Walter Brown
Walter Joseph Brown was born in Little Oakley near Corby in 1891. His parents were George Brown (born Melton Mowbray) and Hannah (nee Pearson) born Honington.
In 1901 the family were living at High Road, Leadenham where George worked as a waggoner. By 1911 George and Hannah had moved to Fulbeck but Walter was living with his married sister Clara in Gainsborough, where he worked in a maltings.
Soon after the outbreak of the Great War he answered Lord Kitchener’s call for volunteers and joined 7th Battalion, Lincolnshire Regiment on the day it formed, 11 Sep 1914. After initial training in Grimsby the unit moved to Dorset and then (May 1915) to Winchester. On 14th July 1915 they landed at Bolougne and were sent to the trenches in the southern part of the Ypres salient. In the spring of 1916 they were in action at The Bluff before moving south to the Somme where they fought at Albert and Delville Wood. In 1917 they moved to Arras and took part in the first and second battles of the Scarpe.
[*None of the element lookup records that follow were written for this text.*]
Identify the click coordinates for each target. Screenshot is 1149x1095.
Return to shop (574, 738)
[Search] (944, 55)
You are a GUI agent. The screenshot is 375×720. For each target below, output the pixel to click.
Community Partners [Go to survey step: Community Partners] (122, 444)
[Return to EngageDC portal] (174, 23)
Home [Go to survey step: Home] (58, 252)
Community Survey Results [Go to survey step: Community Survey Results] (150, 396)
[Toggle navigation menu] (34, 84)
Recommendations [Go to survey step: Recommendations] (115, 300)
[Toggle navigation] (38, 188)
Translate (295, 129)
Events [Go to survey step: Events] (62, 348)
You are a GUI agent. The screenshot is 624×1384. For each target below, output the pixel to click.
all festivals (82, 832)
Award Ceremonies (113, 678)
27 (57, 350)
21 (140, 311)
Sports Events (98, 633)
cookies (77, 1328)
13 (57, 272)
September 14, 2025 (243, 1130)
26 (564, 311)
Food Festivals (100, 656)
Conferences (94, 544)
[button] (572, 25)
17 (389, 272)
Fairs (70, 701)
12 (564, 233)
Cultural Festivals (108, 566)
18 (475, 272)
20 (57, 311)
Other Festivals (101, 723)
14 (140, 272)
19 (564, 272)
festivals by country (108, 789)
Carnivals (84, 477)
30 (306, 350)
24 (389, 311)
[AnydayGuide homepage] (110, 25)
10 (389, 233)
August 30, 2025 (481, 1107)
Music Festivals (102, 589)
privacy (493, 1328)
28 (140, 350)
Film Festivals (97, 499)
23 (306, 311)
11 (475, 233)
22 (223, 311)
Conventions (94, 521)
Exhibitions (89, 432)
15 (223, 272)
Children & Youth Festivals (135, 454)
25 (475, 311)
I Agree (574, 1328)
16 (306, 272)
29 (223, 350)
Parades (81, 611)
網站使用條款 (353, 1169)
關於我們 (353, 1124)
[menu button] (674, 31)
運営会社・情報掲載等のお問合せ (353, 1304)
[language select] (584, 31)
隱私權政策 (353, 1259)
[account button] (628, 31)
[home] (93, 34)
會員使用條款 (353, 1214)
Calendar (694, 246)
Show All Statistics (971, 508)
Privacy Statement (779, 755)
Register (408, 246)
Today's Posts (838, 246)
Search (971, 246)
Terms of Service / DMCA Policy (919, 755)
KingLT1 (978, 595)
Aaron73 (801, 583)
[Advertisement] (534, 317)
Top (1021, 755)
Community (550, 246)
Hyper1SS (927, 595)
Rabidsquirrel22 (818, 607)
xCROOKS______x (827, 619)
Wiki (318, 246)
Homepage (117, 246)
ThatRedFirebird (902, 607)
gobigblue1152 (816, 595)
Cpl Walter Brown was killed by shellfire on 15th May 1917, during the Capture of Rouex, the final phase of the Battle of Arras. But it wasn’t until September that his platoon commander was able to write to his mother, by which time she’d moved from Fulbeck to Gainsborough, presumably to live with her elder daughter.
Walter has no know grave but it listed on the Arras memorial, as well as the Fulbeck War Memorial.